TASK TO CARRY OUT: Do any lines in the data below contain "will"? If so, copy every one of them.
╭─ TASK DATA
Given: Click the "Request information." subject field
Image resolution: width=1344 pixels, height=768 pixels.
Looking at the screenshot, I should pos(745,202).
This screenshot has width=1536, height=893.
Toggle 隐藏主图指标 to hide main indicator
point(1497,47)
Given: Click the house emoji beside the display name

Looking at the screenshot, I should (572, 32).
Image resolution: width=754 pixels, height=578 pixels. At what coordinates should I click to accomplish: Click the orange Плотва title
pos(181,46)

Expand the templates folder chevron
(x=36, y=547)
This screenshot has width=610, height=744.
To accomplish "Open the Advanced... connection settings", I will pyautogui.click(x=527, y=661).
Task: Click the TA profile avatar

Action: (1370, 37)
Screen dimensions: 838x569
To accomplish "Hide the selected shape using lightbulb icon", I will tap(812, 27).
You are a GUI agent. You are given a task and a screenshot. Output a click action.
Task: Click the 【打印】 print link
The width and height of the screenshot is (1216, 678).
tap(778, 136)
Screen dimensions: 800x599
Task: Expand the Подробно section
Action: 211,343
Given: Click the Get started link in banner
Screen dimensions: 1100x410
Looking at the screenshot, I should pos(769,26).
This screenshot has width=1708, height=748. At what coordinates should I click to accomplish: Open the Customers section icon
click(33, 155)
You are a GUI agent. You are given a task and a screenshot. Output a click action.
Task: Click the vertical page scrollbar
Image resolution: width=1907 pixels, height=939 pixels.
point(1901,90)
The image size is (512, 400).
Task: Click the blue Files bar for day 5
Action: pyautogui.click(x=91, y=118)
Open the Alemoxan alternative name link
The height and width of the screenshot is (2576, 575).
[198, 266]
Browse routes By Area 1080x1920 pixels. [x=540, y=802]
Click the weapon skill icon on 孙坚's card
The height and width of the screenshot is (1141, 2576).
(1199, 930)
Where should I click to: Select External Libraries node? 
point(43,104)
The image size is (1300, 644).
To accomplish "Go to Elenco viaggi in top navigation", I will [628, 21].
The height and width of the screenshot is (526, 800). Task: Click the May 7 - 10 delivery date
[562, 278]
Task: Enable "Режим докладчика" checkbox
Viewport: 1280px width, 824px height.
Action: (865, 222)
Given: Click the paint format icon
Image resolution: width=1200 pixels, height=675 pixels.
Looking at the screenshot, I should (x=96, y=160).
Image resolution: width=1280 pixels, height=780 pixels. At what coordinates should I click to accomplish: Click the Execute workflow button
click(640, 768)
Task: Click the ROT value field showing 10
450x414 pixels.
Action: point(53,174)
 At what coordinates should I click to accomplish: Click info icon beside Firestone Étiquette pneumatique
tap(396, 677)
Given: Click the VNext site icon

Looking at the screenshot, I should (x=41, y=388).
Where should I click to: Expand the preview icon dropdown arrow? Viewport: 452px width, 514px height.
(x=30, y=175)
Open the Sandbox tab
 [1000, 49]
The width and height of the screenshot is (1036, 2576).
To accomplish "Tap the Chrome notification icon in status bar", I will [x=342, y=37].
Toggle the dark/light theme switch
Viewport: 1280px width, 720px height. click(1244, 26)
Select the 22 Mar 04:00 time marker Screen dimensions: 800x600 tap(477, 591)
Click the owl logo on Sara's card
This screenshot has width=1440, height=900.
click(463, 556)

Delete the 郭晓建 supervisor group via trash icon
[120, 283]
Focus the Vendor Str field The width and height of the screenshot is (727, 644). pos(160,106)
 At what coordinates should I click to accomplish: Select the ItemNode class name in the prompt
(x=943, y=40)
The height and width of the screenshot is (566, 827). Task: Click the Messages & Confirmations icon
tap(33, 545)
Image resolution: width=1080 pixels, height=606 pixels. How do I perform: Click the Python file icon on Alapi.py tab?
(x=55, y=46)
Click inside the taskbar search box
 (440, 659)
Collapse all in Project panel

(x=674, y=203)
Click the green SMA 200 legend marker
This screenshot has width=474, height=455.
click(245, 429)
╰─
RESPONSE AREA:
To accomplish "Open the Advanced... connection settings", I will pyautogui.click(x=527, y=661).
To accomplish "Hide the selected shape using lightbulb icon", I will tap(812, 27).
To accomplish "Go to Elenco viaggi in top navigation", I will [628, 21].
To accomplish "Tap the Chrome notification icon in status bar", I will [x=342, y=37].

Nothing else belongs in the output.